ACTIVITY: Below are some records. Return exactly the lines from the one containing "You are a computer-use agent. Viewport: 851px" through the one containing "Given: Click the large", both included, and only those.

Dataset items
::::
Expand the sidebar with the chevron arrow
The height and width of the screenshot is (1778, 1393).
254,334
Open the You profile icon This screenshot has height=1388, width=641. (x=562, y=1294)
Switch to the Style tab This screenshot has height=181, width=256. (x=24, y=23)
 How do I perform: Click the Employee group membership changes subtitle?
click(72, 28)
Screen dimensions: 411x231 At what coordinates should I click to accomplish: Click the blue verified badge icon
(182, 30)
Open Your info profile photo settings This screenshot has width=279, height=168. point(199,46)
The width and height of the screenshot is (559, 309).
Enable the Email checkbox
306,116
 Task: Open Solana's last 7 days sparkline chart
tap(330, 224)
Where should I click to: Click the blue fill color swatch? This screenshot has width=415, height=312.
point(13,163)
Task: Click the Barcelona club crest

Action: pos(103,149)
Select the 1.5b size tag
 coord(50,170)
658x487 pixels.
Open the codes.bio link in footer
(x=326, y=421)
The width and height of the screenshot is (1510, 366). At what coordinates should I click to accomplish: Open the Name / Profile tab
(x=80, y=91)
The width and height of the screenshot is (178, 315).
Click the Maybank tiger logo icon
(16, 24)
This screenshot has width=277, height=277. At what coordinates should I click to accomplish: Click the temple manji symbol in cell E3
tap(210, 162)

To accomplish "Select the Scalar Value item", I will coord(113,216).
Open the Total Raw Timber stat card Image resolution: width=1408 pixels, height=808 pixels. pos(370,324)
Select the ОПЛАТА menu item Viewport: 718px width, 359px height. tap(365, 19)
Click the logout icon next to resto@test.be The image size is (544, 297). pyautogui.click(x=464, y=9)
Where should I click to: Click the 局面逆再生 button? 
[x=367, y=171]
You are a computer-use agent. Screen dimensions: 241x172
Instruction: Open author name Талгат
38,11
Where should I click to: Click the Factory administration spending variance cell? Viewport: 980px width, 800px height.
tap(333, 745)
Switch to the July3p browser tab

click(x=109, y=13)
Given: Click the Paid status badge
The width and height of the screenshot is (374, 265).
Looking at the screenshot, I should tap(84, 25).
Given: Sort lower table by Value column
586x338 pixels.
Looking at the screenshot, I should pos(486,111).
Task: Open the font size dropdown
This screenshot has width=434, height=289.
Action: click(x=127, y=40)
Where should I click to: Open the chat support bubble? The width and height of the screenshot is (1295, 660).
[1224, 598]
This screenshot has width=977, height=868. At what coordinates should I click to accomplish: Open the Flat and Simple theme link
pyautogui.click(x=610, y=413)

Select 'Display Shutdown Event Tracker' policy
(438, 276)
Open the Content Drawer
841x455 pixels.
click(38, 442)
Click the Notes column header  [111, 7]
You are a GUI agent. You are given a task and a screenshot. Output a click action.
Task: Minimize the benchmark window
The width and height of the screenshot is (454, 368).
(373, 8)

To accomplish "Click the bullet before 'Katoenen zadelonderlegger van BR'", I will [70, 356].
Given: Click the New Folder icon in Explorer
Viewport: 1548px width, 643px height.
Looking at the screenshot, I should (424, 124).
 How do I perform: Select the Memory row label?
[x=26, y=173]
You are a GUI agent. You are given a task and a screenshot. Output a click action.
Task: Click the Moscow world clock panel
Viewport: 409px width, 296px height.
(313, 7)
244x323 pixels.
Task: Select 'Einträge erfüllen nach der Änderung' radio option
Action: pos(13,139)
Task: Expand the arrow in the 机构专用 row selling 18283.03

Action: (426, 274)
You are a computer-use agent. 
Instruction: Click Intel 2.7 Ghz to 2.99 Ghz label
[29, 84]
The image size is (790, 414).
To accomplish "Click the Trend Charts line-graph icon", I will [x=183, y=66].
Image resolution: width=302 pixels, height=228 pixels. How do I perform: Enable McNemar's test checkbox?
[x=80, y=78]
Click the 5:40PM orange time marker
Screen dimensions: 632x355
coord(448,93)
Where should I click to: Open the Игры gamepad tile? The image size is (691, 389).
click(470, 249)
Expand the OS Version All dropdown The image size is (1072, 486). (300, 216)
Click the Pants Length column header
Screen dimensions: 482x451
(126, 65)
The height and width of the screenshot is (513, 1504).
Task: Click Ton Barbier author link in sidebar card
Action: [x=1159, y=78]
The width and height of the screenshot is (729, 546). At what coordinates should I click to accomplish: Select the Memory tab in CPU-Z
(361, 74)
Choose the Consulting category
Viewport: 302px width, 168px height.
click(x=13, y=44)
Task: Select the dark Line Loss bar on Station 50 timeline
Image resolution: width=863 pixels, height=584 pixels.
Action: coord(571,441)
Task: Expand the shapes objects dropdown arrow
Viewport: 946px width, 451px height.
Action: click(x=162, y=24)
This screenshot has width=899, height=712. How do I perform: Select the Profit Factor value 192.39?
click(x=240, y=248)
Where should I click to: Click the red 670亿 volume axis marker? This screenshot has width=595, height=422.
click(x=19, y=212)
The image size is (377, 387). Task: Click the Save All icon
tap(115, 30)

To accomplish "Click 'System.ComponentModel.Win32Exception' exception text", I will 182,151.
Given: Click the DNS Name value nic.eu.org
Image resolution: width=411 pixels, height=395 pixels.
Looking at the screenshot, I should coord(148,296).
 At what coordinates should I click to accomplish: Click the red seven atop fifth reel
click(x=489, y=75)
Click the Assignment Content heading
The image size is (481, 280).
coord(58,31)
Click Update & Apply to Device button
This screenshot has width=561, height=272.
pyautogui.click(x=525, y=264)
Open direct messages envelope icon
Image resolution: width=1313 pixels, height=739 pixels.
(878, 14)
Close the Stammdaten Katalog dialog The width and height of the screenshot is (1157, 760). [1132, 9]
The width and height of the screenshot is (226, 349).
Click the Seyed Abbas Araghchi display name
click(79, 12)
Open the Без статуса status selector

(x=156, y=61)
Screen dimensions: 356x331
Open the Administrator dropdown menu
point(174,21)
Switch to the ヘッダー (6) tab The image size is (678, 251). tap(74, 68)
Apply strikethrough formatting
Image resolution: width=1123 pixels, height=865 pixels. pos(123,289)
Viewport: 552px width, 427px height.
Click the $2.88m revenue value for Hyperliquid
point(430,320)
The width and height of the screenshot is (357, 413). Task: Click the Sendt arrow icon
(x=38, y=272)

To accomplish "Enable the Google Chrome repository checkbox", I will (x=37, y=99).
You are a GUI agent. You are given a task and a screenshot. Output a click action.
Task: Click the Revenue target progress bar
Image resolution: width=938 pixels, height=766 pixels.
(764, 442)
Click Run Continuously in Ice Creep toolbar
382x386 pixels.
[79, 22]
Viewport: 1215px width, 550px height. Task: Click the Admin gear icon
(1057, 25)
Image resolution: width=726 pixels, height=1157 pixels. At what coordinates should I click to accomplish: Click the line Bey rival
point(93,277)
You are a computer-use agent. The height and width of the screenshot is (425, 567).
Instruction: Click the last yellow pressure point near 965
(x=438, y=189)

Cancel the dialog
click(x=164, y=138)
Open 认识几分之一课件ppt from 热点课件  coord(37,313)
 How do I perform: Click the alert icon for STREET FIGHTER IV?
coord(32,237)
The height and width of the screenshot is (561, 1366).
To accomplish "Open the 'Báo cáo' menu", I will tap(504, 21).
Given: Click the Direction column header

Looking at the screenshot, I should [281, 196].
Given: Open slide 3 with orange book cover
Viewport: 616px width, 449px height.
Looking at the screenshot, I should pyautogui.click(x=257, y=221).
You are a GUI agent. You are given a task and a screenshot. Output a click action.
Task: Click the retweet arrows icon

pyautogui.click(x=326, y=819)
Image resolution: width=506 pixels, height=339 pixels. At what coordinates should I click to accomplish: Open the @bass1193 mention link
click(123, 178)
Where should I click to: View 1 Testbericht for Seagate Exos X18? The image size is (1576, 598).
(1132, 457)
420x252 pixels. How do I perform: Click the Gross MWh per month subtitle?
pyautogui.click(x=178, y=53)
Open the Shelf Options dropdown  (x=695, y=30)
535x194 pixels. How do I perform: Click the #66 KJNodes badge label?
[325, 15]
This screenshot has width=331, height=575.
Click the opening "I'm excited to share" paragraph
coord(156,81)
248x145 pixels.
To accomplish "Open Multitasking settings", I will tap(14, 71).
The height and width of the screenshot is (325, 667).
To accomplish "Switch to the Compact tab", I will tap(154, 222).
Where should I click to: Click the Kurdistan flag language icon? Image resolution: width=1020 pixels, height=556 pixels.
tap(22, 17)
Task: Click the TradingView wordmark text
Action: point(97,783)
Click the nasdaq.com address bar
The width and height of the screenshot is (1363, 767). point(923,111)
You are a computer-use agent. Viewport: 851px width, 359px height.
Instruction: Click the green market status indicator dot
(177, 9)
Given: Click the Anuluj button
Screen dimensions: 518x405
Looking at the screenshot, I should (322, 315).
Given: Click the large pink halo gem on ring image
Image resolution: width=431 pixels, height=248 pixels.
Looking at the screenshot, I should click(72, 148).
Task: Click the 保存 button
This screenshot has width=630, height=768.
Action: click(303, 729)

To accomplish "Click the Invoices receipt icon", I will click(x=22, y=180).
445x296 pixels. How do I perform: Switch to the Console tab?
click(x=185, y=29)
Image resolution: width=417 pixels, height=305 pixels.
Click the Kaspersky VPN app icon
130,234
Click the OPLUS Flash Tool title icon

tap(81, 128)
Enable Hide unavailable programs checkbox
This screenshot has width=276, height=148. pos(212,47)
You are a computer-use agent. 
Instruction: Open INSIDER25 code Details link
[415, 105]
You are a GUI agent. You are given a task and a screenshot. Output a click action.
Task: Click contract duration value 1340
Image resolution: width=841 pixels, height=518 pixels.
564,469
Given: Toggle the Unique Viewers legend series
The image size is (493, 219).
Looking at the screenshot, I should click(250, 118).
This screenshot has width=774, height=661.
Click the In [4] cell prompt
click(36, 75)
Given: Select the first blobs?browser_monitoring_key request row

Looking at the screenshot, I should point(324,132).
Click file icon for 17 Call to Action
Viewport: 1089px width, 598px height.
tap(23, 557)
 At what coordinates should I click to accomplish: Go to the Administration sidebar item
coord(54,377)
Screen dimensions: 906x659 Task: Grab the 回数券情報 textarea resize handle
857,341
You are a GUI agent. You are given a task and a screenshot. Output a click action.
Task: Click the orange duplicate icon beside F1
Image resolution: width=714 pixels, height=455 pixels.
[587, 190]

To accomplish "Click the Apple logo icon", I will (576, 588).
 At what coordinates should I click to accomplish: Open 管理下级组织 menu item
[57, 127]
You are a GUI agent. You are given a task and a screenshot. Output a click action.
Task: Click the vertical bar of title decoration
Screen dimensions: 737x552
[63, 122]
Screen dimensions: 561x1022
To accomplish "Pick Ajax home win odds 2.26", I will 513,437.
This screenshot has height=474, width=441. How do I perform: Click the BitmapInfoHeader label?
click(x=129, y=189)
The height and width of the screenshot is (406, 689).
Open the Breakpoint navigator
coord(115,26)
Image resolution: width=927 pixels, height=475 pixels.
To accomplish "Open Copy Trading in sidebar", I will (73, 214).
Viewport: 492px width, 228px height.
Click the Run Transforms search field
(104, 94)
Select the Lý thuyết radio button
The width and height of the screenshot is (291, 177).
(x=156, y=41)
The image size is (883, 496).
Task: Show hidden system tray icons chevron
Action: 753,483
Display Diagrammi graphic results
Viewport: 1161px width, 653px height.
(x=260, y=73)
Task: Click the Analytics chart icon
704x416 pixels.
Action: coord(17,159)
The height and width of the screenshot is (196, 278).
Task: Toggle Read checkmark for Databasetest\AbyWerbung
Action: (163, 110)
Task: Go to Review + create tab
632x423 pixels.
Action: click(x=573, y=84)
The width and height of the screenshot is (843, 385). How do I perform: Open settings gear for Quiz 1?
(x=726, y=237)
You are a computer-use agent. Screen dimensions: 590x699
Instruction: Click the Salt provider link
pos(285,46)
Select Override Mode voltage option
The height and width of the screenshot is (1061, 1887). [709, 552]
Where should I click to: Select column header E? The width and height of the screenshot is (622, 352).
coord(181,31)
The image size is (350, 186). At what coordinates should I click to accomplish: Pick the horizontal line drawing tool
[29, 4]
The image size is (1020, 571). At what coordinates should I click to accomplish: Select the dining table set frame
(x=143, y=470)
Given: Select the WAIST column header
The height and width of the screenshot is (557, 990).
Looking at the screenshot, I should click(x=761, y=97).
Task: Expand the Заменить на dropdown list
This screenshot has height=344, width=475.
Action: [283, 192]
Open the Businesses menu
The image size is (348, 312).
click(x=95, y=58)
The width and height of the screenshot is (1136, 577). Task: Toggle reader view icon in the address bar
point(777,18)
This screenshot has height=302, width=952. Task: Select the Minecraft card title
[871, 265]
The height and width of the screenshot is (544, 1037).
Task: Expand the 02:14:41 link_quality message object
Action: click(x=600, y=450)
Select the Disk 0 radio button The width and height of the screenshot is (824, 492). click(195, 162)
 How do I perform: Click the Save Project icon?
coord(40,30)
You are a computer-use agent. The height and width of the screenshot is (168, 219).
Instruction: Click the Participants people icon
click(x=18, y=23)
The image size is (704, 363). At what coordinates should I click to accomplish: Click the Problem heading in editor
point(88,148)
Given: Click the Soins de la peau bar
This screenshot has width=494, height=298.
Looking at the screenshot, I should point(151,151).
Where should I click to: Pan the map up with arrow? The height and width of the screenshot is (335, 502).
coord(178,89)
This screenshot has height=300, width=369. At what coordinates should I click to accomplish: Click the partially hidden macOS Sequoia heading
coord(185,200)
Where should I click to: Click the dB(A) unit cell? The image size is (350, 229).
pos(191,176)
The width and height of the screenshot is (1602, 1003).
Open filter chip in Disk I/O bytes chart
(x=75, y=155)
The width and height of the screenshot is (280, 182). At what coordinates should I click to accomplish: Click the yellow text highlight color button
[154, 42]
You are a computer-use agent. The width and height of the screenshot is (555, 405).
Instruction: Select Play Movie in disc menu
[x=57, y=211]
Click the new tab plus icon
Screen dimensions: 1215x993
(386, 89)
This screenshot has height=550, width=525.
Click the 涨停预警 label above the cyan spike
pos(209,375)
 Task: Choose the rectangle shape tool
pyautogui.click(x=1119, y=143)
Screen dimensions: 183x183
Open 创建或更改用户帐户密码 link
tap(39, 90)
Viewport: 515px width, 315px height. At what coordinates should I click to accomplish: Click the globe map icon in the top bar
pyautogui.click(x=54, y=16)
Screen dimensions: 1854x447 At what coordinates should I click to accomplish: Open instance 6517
::::
ANSWER BOX:
You are a computer-use agent. Viewport: 851px width, 359px height.
Instruction: Click the green market status indicator dot
(177, 9)
Given: Click the Anuluj button
Screen dimensions: 518x405
Looking at the screenshot, I should (322, 315).
Given: Click the large pink halo gem on ring image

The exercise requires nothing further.